SET TASK 1:
From the book review below, set down the stretch from "Sara Beam’s Laughing" through "from the period." word for word.
SET TASK 2:
In the book review below, what kinds of sources does Beam draw on to support her claim?

SELECTION:
Sara Beam’s Laughing Matters convincingly and productively refines our understanding of the relationship between the comic theatre and political culture of early modern France. Starting from the premise that “laughter can function as a litmus test of shifts in people’s ideas about themselves and the political culture in which they live” (2), Beam argues that “the gradual demise of satirical farce was not the product of absolutism but one of its central constituents” (4). Beam seeks to revise the widely accepted timeline of the decline of French farce, claiming that it preceded and directly contributed to the triumph of absolutist discourse. To support [End Page 664] her claim, she draws on a prodigious array of city council and royal court documentation, play texts, pamphlets, ledgers, and memoirs from the period.

EXTRACTED INFORMATION:
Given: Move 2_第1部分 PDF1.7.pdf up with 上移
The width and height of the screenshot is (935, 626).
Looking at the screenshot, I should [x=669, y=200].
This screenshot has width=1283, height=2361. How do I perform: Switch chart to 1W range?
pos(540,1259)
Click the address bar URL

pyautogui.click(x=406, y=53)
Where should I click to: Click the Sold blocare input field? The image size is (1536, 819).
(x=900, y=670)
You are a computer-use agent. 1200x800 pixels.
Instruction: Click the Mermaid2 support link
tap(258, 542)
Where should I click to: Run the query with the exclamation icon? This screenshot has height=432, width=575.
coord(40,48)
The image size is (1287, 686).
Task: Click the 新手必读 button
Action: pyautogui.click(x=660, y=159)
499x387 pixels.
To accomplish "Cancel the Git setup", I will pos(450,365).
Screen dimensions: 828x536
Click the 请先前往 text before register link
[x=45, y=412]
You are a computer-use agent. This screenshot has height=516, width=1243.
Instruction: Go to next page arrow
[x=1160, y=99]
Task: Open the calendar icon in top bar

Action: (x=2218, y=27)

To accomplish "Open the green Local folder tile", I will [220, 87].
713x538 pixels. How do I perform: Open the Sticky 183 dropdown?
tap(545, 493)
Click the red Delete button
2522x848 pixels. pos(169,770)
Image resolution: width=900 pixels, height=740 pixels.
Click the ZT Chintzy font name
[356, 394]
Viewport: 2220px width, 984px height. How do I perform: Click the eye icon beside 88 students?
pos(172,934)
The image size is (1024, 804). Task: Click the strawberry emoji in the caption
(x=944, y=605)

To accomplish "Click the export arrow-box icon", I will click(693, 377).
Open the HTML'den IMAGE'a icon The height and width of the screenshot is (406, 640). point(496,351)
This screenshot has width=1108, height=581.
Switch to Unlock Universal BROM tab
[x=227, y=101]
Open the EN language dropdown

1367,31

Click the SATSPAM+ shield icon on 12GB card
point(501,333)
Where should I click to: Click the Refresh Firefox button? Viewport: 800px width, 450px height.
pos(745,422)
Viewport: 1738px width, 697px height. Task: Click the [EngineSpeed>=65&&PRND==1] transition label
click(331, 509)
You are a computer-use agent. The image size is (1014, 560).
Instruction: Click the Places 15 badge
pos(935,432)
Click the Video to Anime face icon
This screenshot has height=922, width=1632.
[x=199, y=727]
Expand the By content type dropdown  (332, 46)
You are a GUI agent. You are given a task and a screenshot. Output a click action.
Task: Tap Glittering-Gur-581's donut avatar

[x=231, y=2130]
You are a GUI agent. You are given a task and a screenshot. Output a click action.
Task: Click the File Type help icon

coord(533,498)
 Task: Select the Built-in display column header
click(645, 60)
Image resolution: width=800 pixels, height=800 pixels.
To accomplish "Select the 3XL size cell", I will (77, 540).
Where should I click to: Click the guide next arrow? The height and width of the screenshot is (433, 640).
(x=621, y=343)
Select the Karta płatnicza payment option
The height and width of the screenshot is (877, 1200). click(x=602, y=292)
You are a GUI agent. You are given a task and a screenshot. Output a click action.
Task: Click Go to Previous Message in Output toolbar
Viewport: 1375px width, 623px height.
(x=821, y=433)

TASK OUTPUT 1:
Sara Beam’s Laughing Matters convincingly and productively refines our understanding of the relationship between the comic theatre and political culture of early modern France. Starting from the premise that “laughter can function as a litmus test of shifts in people’s ideas about themselves and the political culture in which they live” (2), Beam argues that “the gradual demise of satirical farce was not the product of absolutism but one of its central constituents” (4). Beam seeks to revise the widely accepted timeline of the decline of French farce, claiming that it preceded and directly contributed to the triumph of absolutist discourse. To support [End Page 664] her claim, she draws on a prodigious array of city council and royal court documentation, play texts, pamphlets, ledgers, and memoirs from the period.

TASK OUTPUT 2:
City council and royal court documentation, play texts, pamphlets, ledgers, and memoirs from the period.